Case Study

We will be looking at a large data set containing information on the details of hotel bookings from around the United States. Data sets like this contain a lot of useful information to help business understand their customers and the services they require. However, it is too big of a data set to manipulate and investigate directly in a spreadsheet.

A definition of all variables is given in the Data dictionary section at the end, though you don’t need to familiarize yourself with all variables in order to work through these exercises.

Learning Goals

Load data into R from an external file
Learn how to see a quick summary of data sets in R
Select variables of interest from a data set
Filter a data set by desired characteristics of variables
Group and count variables
Mutate data to create new variables
Summarize variables by values like the mean, median, etc.

Instructions

On lines 3 and 4 replace the existing text with your name and data
Except for the YAML and code needed to load the packages and the data, delete all the text prior to Exercises
After Exercises the only text that should appear are the questions and your answers to them
Delete all the comments that have been left for you in the code chunks
Include all code in the final submission

Getting Started

We will start by loading the package required to complete this lab:

library(tidyverse)
library(skimr)

Loading Data into R

In this lab we will import data into R, as opposed to using a data set that is already stored in a package. The functions used to load data are specific to the type of file we have saved our data as. For example:

read_csv: loads data saved as a .csv (comma dilimited) file
read_tsv: loads data saved as a .tsv (tab-seperated value) file
read_delim: loads data saved with other deliminators, often used with .txt (text) files

The most common file type we will use is a .csv file, and therefore we will most regularly use the read_csv function. One of the reasons for this is that comma delimited files can be used to move information between programs that aren’t ordinarily able to exchange data. For example, even if we create and save our data in Excel, we will still be able to share it with someone who uses Numbers.

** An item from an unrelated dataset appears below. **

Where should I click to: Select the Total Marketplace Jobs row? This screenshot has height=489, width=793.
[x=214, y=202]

In order for R to load the data set, we need to tell it where to look. This can be any number of places, from folder on our computer to a website. For this lab, we will direct R to install a data set called hotels.csv.

The hotel.csv file can be found on Canvas. To load this data into R, we will need download the file and save it to the same place that we have saved the Lab 1 template. The location where we save the files is important. If we don’t save it to the right place, R won’t be able to find it and we will get the following error message:

The “working directory” is where R is looking for the file. If we get this error message we can change the working directory by going to Session, choosing Set Working Directory, and then Choose Directory… after which we can select the location in which we have saved the data file.

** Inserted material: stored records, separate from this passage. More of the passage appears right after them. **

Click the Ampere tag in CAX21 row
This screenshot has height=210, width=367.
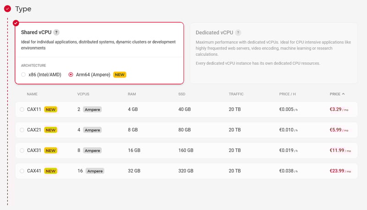[x=92, y=130]
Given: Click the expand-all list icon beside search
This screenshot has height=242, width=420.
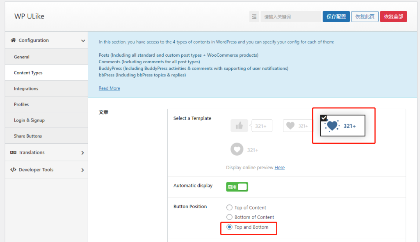Looking at the screenshot, I should point(254,17).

We need to be careful if we decide to change the working directory, though, as this will also change the place where we save our RMarkdown file for the lab as well as the document it produces. It is generally easier to save the data file in the correct location in the first place.

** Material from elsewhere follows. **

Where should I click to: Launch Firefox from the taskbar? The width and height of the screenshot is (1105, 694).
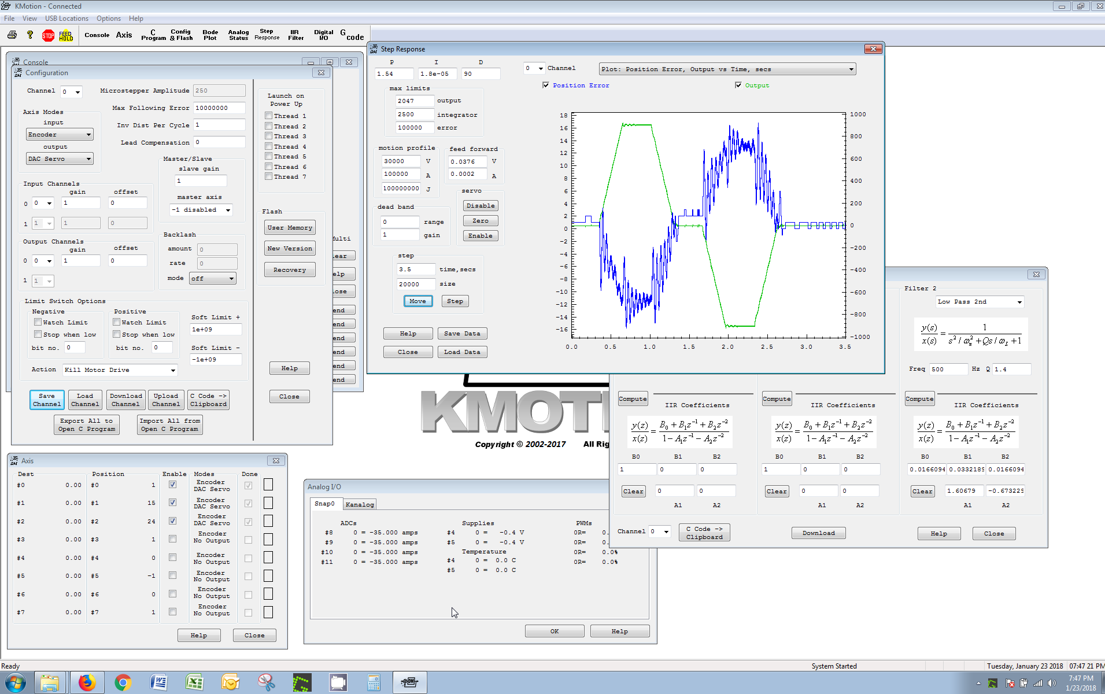[x=87, y=682]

We will also need to be careful with our spelling. R will only recognize a file name exactly as we have saved it, including spelling errors, extra spaces and capitalizations.

hotels <- read_csv("hotels.csv")

R makes a determination as to the type of variables we are loading into the program.R stores the data as either double, integer, complex, logical or character.

int: integer - whole numbers
dbl: double - any real number (i.e., decimals are possible)
chr: character - character vectors or strings
dttm: date-times - a date and a time
lgl: logical - contains only TRUE or FALSE values
fctr: factors - categorical variables with fixed possible values
date: date - a calendar date

When we read data into R, it automatically assigns each variable to a data type. When we loaded the data into R using read_csv we can see in the output that it automatically tells us how many columns have been assigned to each data type. For example, there are 13 character variables, the first of which is hotel. It is possible to override R’s assignment of variable type if necessary, but we won’t get into that quite yet.

Exercises

Data Summaries

Whenever we work with a data set, the first thing we want to do is look at a summary of it. If the data set is new to us, this informs us about what the data set contains, while if it is our own data set it gives us a chance to make sure it has been loaded into R correctly.

There are three main R commands that we can use for the initial exploration of a data set:

dim The dimensions of a data set. The number of rows (i.e., the number of observations) is always given first, followed by the number of columns (i.e., the number of variables)
str The structure of the data set. This gives the dimensions of the data table, as well as the name of all of the columns preceded by a $ sign, the type of variable and examples of the first couple of entries.
glimpse A summary similar to that provided by str, but a little neater.

NOTE: Delete eval=FALSE before knitting the document

dim(hotels)

How many variables are there in the data set?

NOTE: Delete eval=FALSE before kniting the document

str(hotels)

How many observations of hotel bookings are there in our data set?

NOTE: Delete eval=FALSE before kniting the document

glimpse(hotels)

How many variables in the data set has R recorded as a character?

Selecting Variables

When working with a data set we sometimes what to select different variables to work with. We can select to keep variables, exclude variable and identify variables with certain characteristics. For example, we can select to keep the variable lead_time, or exclude the variable agent:

# This code should be run without making any changes to it
hotels %>%
  select(lead_time) # Keep s the variable lead_time

hotels %>%
  select(-agent)   # Excludes the variable agent

We might also want to retain a range of variables:

hotels %>%
  select(hotel:arrival_date_month)

Note: Delete `eval=FALSE and the underline, ___.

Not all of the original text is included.